La première charge contre l’axiome du « processus de la mesure » parmi les axiomes fondamentaux de la mécanique quantique c’est cette division louche du monde entre « système » et « appareil ».
La seconde charge est que le mot vient avec le sens constitué à partir de la vie ordinaire quotidienne, sens qui est entièrement inapproprié dans le contexte quantique.

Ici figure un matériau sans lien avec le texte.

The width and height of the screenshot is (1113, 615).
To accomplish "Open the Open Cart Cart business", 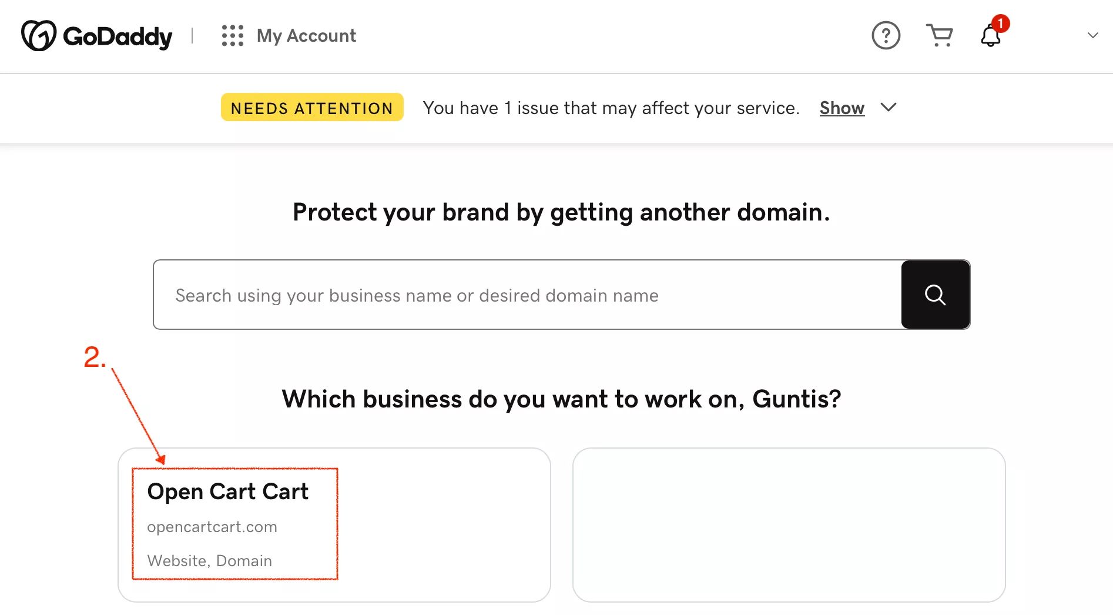I will (x=227, y=492).
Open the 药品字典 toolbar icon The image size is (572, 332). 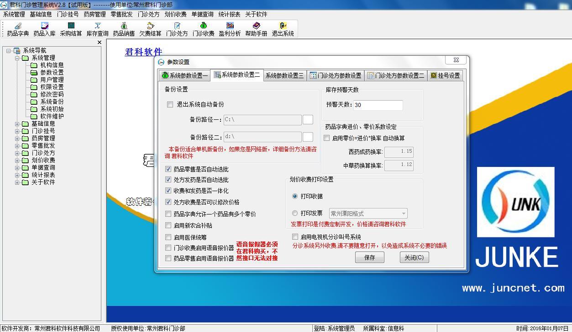[x=18, y=29]
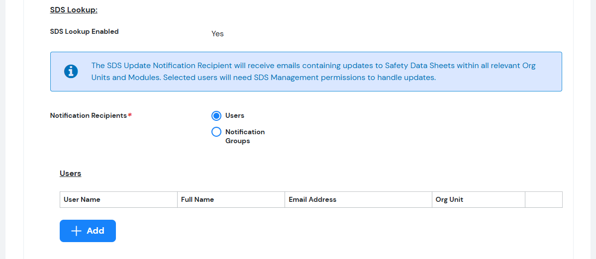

Quand il est dit que quelque chose est « mesuré », il est difficile de ne pas penser au résultat en se référant à une propriété préexistante de l’objet en question (sic). Ce propos met à distance l’insistance de Bohr qui affirme que dans les phénomènes quantiques, l’appareil de mesure tout autant que le système sont impliqués. Si nous ne le faisions pas, comment pourrions-nous comprendre, par exemple, que la mesure d’une « composante » du ‘moment angulaire’…dans une direction arbitraire…nous conduise à une série de valeurs discrètes ? Quand on oublie le rôle de l’appareil, comme le mot « mesure(ment) : opération de mesure » le suggère fortement, on désespère la logique ordinaire… et en conséquence la ‘logique quantique’. Quand on se souvient du rôle de l’appareil, la logique ordinaire est valable. Dans d’autres contextes, les physiciens ont été capables de prendre des mots du langage ordinaire et de les utiliser en tant que termes techniques sans provoquer de dommages. Prenez par exemple l’ « étrangeté », le « charme », et « beauté » de la physique des particules élémentaires. Personne n’est piégé par ce « babillage »… Le serait-il avec « mesurement ». En fait le mot a eu un effet tellement dommageable dans la discussion que je pense qu’il faudrait maintenant complètement le bannir en mécanique quantique.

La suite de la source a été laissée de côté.